Collected data
━━━━━━

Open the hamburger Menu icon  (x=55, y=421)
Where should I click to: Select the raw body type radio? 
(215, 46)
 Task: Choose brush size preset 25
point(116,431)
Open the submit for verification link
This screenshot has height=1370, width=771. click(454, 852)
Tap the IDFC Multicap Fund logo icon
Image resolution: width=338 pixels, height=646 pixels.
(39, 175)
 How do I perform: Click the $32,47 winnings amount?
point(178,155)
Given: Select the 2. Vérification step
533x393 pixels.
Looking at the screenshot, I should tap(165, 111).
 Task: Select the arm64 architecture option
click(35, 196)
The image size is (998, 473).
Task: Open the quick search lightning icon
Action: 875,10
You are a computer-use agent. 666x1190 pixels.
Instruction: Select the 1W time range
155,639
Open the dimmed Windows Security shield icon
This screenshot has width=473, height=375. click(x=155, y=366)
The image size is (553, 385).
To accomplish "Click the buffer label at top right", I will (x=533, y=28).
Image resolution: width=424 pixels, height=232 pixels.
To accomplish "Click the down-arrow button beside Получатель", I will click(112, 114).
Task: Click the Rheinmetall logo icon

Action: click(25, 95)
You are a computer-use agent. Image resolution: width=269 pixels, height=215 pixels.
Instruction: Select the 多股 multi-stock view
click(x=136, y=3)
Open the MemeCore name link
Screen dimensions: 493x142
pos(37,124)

━━━━━━

TASK TO COMPLETE: Give back each line above exactly as written.

RESULT OF THIS EXERCISE:
Open the hamburger Menu icon  (x=55, y=421)
Where should I click to: Select the raw body type radio? 
(215, 46)
 Task: Choose brush size preset 25
point(116,431)
Open the submit for verification link
This screenshot has height=1370, width=771. click(454, 852)
Tap the IDFC Multicap Fund logo icon
Image resolution: width=338 pixels, height=646 pixels.
(39, 175)
 How do I perform: Click the $32,47 winnings amount?
point(178,155)
Given: Select the 2. Vérification step
533x393 pixels.
Looking at the screenshot, I should tap(165, 111).
 Task: Select the arm64 architecture option
click(35, 196)
The image size is (998, 473).
Task: Open the quick search lightning icon
Action: 875,10
You are a computer-use agent. 666x1190 pixels.
Instruction: Select the 1W time range
155,639
Open the dimmed Windows Security shield icon
This screenshot has width=473, height=375. click(x=155, y=366)
The image size is (553, 385).
To accomplish "Click the buffer label at top right", I will (x=533, y=28).
Image resolution: width=424 pixels, height=232 pixels.
To accomplish "Click the down-arrow button beside Получатель", I will click(112, 114).
Task: Click the Rheinmetall logo icon

Action: click(25, 95)
You are a computer-use agent. Image resolution: width=269 pixels, height=215 pixels.
Instruction: Select the 多股 multi-stock view
click(x=136, y=3)
Open the MemeCore name link
Screen dimensions: 493x142
pos(37,124)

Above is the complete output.